Il compito:
Riprendi il testo sulle ferite invisibili agli occhi e proseguilo dopo la sua ultima frase.

Estratto scelto:

..............................

Federico Saracini

Federico Saracini

Coordinatore di progetto MSF
Ferite invisibili agli occhi

Eccomi sveglio nel pieno della notte. Un brutto sogno e l’ansia che non mi fa riaddormentare. Mi succede a volte, ma ancora più spesso quando sono in missione. Pensieri, tensioni e questioni personali che si intrecciano con quelle professionali: ecco pronta la ricetta per le notti bianche.

Chissà quante altre persone in questo stesso momento stanno osservando ad occhi aperti il soffitto scuro sulle loro teste. L’ansia purtroppo colpisce molti, ma soprattutto chi vive in situazioni di disagio. Per me è un esercizio elementare spiegare il mio stato d’ansia nel contesto in cui mi trovo.

Quando a crearci disagio sono problemi ordinari, a volte basta cambiare abitudini: meno alcool e caffé, un po’ di sport, contatti sociali, meditazione e così si ristabilisce la calma e possiamo affrontare il problema con lucidità. Ma quando a creare stati d’ansia sono eventi superiori alle nostre competenze individuali, ci troviamo disarmati e incapaci di una risposta adeguata. Siamo soli.

Come reagire quando si scatena l’inferno nel paese in cui vivi e non hai il privilegio del passaporto giusto per fuggire? Quando sei parte di una comunità oppressa o ti trovi alla mercé del cambiamento climatico che da un giorno all’altro può portarti via quel poco che hai?

Quando vieni svegliato ogni notte, ogni maledettissima notte, da bande di coloni che armati di fucile e cani rabbiosi al guinzaglio vengono ad urlarti alla porta di casa che te ne devi andare o altrimenti un giorno bruceranno casa tua, con te dentro?

Quando ogni volta che devi andare al mercato a fare la spesa, o sulla strada verso un lavoro da miseria, vieni puntualmente fermato da una milizia locale che se va bene ti estorce dei soldi, ma può anche accadere che ti portino via e ti facciano scomparire senza che nessuno possa mai più ritrovarti (o ritrovare il tuo corpo)? Quando intorno a te si muore di freddo, fame ed epidemie?

Quando dentro si hanno aperte ferite invisibili agli occhi, serve un altro tipo di sostegno. Nessuno è nato per poter sopportare quotidianamente eventi di questo genere, non nel lungo periodo. Spesso neppure l’aiuto di terzi serve a molto poiché un intervento efficace sull’individuo dovrebbe poter essere integrato da un’azione parallela sul contesto che genera il problema ma MSF, da 50 anni ormai, prova a dare una mano.

..............................

Contenuto dei dati:

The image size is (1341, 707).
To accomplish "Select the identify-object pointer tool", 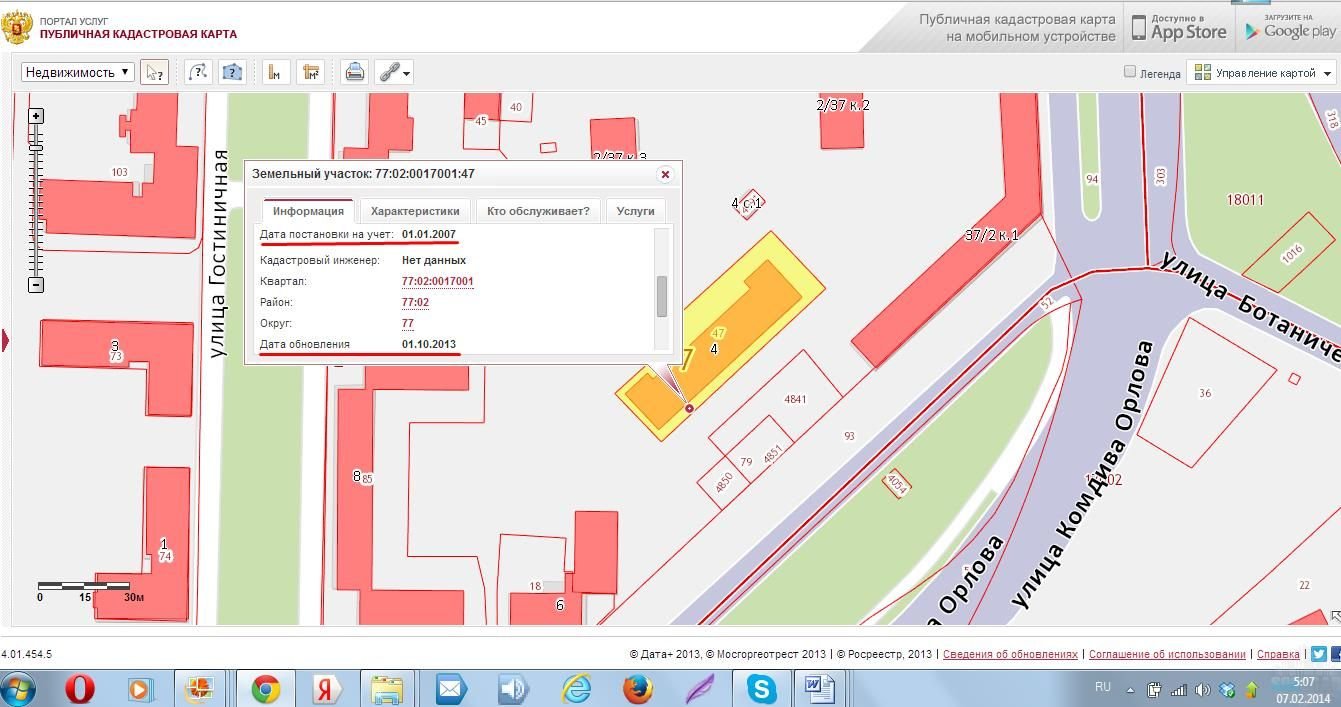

..............................

Spazio risposta:
Con la sua presenza e la testimonianza, con l’impegno di tanti operatori presenti dove è necessario, dove anche una sola tenda bianca piazzata su un terreno polveroso può rappresentare un rifugio fisico e mentale per molti.

Il primo programma di natura psicosociale di MSF è stato realizzato nel 1990, a Gaza (Palestina). Ironia della sorte, è proprio da quelle parti, in Cisgiordania, che ho svolto la mia prima missione con MSF in un programma di salute mentale.

Per la prima volta ho visto quanto non solo il sostegno specializzato, ma anche la presenza fisica ed empatica di una organizzazione e dei suoi membri possa aiutare molto chi ha la vita presa d’assedio e l’anima violata.

In Libano

Oggi sono di nuovo in Medioriente, questa volta in Libano, un paese che sta lentamente soccombendo a una crisi economica e a una crisi politica che rischia di infrangere la pace inter-settaria faticosamente costruita con l’accordo di Taif nel 1989.

Nel bel mezzo di un’incontrollabile epidemia di Coronavirus e dopo l’enorme esplosione del porto di Beirut che ha portato via vite, distrutto famiglie e palazzi interi, io, come allora, mi ritrovo a dibattermi con la mia ansia.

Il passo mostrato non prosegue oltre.